An important thing to mention is that <<jmod>> files are not intended to be used
for run time and usual module relationships (You can't run a jvm via java using
jmod files). For such purposes <<jar>> files exists.
You can simply create a <<jmod>> file by defining the packaging <<jmod>> in your
pom file.
The <<first-mod>> project looks similar like this (apart from the above configuration):
+-----
<project ...>
<modelVersion>4.0.0</modelVersion>
[...]
<groupId>com.corporate.project</groupId>
<artifactId>first-mod</artifactId>
<verison>1.0-SNAPSHOT</version>
<packaging>jmod</packaging>
[...]
</project>
+-----
You can now put supplemental configuration files, header files, native libraries,
man pages into the appropriate directories.
An example source tree looks like this:
+----
src/
└── main
├── cmds
│   ├── first.cmd
│   ├── first.sh
│   └── test.sh
├── configs
│   ├── config.1
│   ├── config.2
│   └── sub-configuration
│   └── config.sub
├── headerfiles
│   └── first.h
├── java
│   ├── com
│   │   └── corporate
│   │   └── project
│   │   └── Main.java
│   └── module-info.java
├── legalnotices
│   └── first.md
├── libs
│   └── native-lib.so
└── manpages
└── the-page.man
+----
The above directories like <<cmds>>, <<configs>>, <<headerfiles>>, <<legalnotices>> and <<libs>> are
the default directories which are defined by the Maven JMod Plugin. If you really need different
directories to be used {{{./create-mojo.html}you can of course configure this}} but we don't recommend
this. You should follow convention over configuration paradigm.

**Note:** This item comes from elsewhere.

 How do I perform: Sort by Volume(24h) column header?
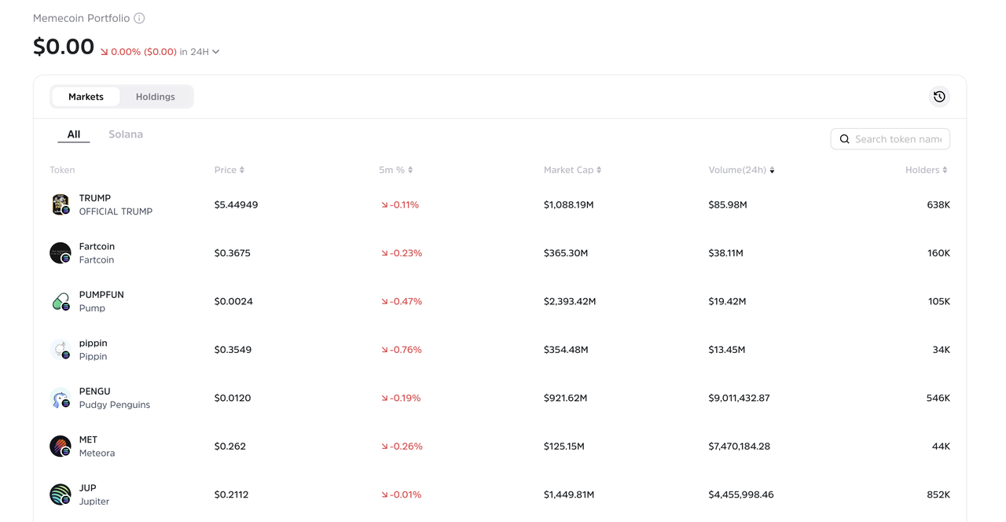[x=741, y=170]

Finally if you like to create the <<jmod>> file this can be achieved by using the usual Maven call
like this:
+----
mvn clean package
+----
There will be some output lines like this (This is configured using toolchains):
+----
[INFO] --- maven-surefire-plugin:2.19.1:test (default-test) @ first-jmod ---
[INFO] Toolchain in maven-surefire-plugin: JDK[/../jdk1.9.0_ea+181.jdk/Contents/Home]
[INFO] No tests to run.
[INFO]
[INFO] --- maven-jmod-plugin:${project.version}:create (default-create) @ first-jmod ---
[INFO] Toolchain in maven-jmod-plugin: jmod [ /../jdk1.9.0_ea+181.jdk/Contents/Home/bin/jmod ]
[INFO]
+----
If you like to install the resulting <<jmod>> file you can of course use:
+----
mvn clean install
+----
or if you like to deploy the resulting artifacts to a remote repository you have to use:
+----
mvn clean deploy
+----
The <<jmod>> files will be really installed/deployed as <<jmod>> file with the according extension.